Already, it has triggered rumblings of retaliation in a 1930s-style trade war from trading partners, just as the Smoot-Hawley tariffs prolonged the Great Depression. Several European partners have begun raising barriers. Meanwhile, three signed free-trade pacts with Colombia, Panama and Korea languish with no chance of passage. Free trade offers one way out of our problems, yet it's been sidetracked.

• A 1,000-plus page stimulus bill is bulled through Congress with no GOP input and not a single member of Congress reading it before passage. It borders on censorship.

GOP protests of the bill's spending and the speed it was passed at were dismissed by Obama and other Democrats as seeking to "do nothing" or "breaking the spirit of bipartisanship." But voters are angry.

Along with thousands of angry phone calls to Congress, new Facebook groups have emerged, and street protests have sprung up in Denver, Seattle and Mesa, Ariz., against the "porkulus." CNBC Chicago reporter Rick Santelli's on-air denunciation of federal bailouts for mortgage deadbeats attracted a record 1.5 million Internet hits.

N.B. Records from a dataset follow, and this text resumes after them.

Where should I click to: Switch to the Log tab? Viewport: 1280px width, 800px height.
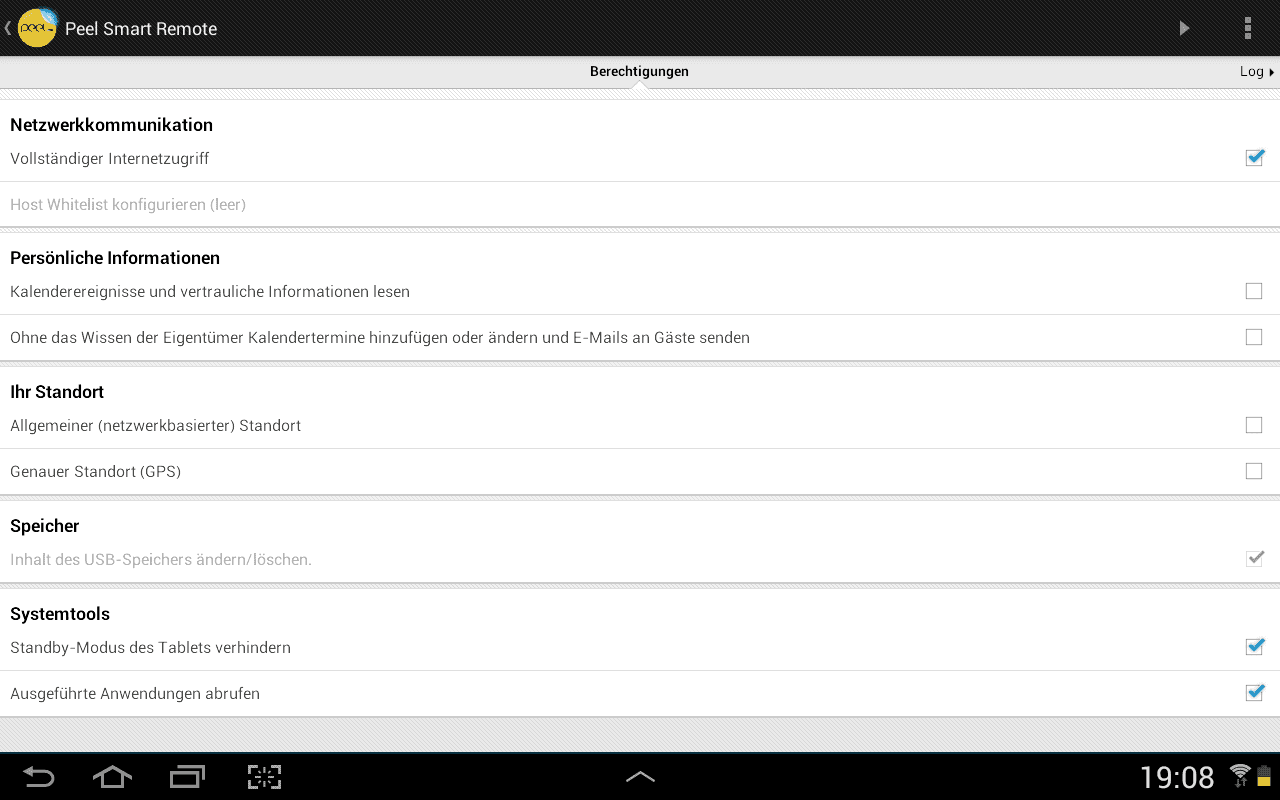1257,71
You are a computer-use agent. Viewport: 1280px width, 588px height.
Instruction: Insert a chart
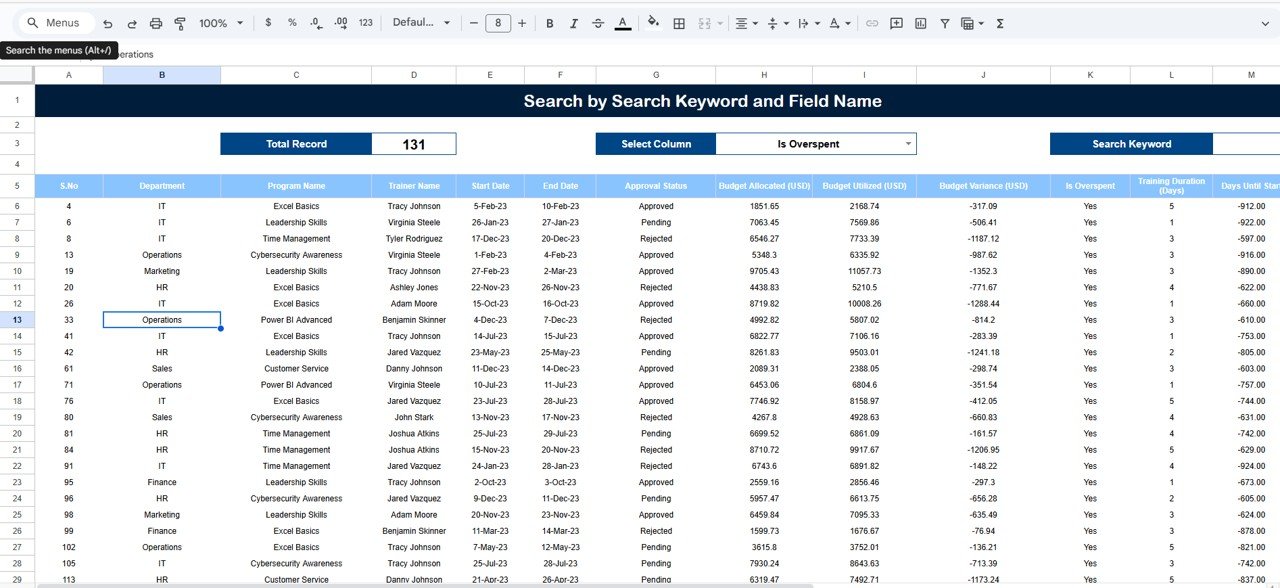[919, 22]
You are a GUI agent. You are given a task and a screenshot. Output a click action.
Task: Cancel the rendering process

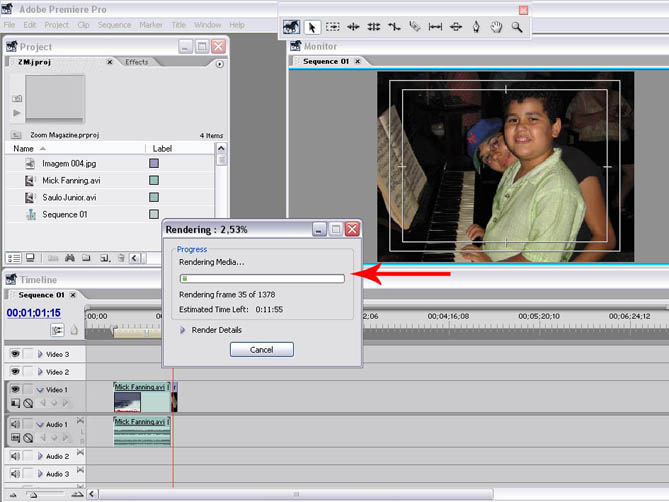[261, 350]
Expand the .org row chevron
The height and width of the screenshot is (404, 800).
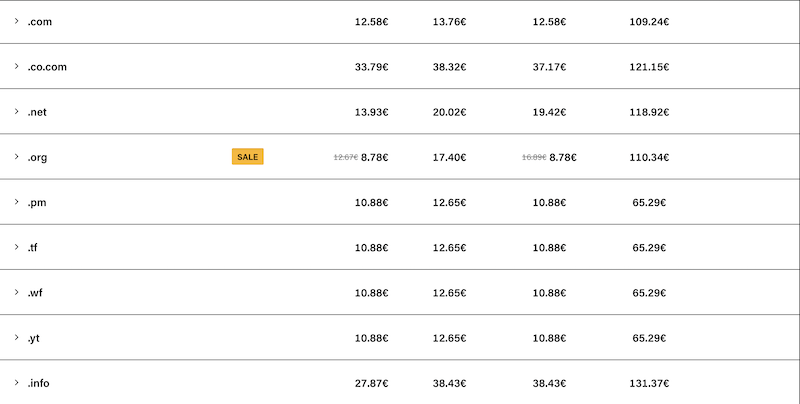pyautogui.click(x=16, y=156)

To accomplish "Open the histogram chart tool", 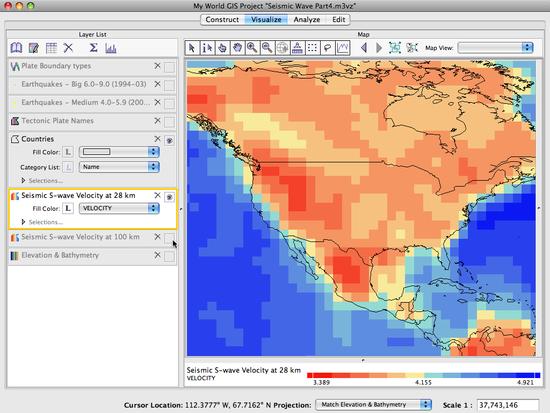I will tap(110, 48).
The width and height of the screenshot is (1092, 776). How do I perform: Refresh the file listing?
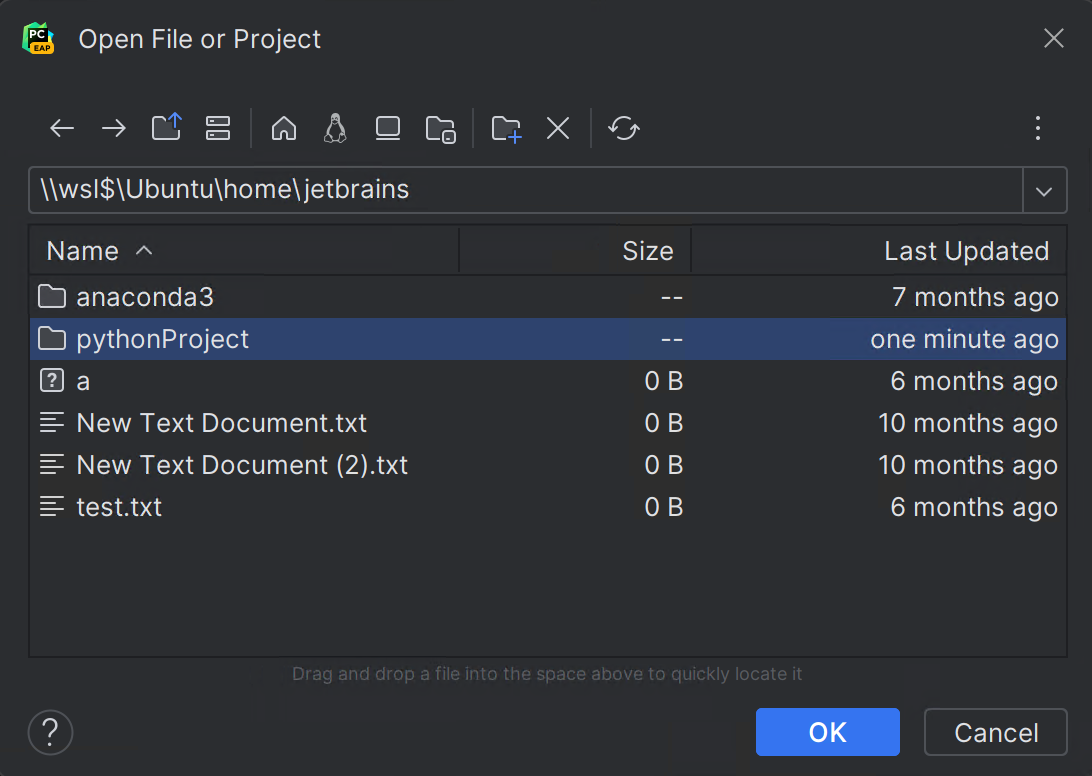click(624, 128)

• Business leaders are demonized. Yes, there are bad eggs out there like the Madoffs and Stanfords. But most CEOs are hugely talented, driven, highly intelligent people who make our corporations the most productive in the world and add trillions of dollars of value to our economy.

They don't deserve to be dragged before Congress, as they have been dozens of times in the past two years, for a ritual heaping of verbal abuse from the very people most responsible for our ills — our tragically inept, Democrat-led Congress.

• Words like "catastrophe," "crisis" and "depression" are coming from the mouth of the newly elected president, rather than words of hope and optimism. Instead of talking up America's capabilities and prospects, he talks them down — the exact opposite of our most successful recent president, Ronald Reagan, who came in vowing to restore that "shining city on a hill."

Even ex-President Clinton admonished Obama to return to his previous optimism, saying he would "just like him to end by saying that he is hopeful and completely convinced we're gonna come through this."

• The missile defense system that brought the Soviet Union to its knees, and which offers so much hope for future security, is being discussed as a "bargaining chip" with Russia. This, at the same time the regime in Iran is close to having a nuclear weapon and North Korea is readying an intermediate-range missile that can reach the U.S.

This sends a message of weakness abroad and contributes to a feeling of vulnerability at home. A strong economy begins and ends with a strong defense.

All this in barely a month's time. And to think that more of the same is on the way seems to be sinking in. Investors are watching closely and not caring for what they see. Sooner or later, the market will rally — but not without good reason to do so.